Let’s not be coy about Hollywood’s history: It was built on sexual peccadillos and, in particular, the casting couch.
And herein lies the problem: Where does “mutually beneficial” Hollywood quasi-consent stop and sexual assault and harassment begin? After all, we’re hearing from actresses such as Ellen Barkin that Weinstein’s evils had been an open secret for years, and yet rich, famous actors and actresses said nothing. Nor will they about others: The power imbalance between producers and talent is simply too great. If you’re a young, aspiring star, and you’re invited to dinner by a rapacious producer with the ability to toss you a juicy role, what do you do? Do you turn down the dinner and risk being badmouthed around town? Do you go to dinner and demurely protest when he tries to go to bed with you? Or do you sleep with him in hopes of receiving that part, which could end up being worth millions in future earnings?
Unfortunately, the logic extends even to those big stars who no longer need rapacious producers. The only people who could stop the chain of brutality would be those who have already made it — but those people still need the producers who exploited them to continue getting parts. It’s far easier for an actor to drop out of circulation than a producer.
So, what can be done?
First, we as a society can stop treating sex as transactional: We can train men and women to value it as something more than pleasure given and taken. Men in power have always exploited objects of their desire. The only constraints, historically, have been societal taboos against such exploitation — the unwillingness of the broader public to wink and nod at sex-for-power relationships.
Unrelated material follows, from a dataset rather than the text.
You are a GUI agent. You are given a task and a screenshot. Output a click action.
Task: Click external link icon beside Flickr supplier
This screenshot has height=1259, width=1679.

If its customers won’t stand for such behavior, the industry will be forced to take steps toward change.
Second, we must encourage those who are already successful in Hollywood to speak out. The casting couch is alive and well, and only those who survived it have both the credibility and the career safety to break the cycle. We need figures such as Barkin to name other names, if they have them. It’s not bravery to confirm the atrocities of a confirmed criminal; it is bravery to expose those who continue to engage in predatory behavior.
Finally, we must look to our own communities. Whenever scandal erupts in a public institution — be it schools, churches, synagogues, or Hollywood — the temptation for those loyal to the institution is to close ranks. Sometimes, that’s necessary in order to prevent the destruction of that institution’s ideals, if those ideals have been betrayed by the sinners. But when the sinners are baked into the cake — when the institution prizes, treasures, rewards, and even jokes about them — it may be worth looking more deeply at the values of the institution itself. Not every institution’s sinners mirror its existential sins — but we should ensure that our institutions’ existential sins don’t enable more sinners.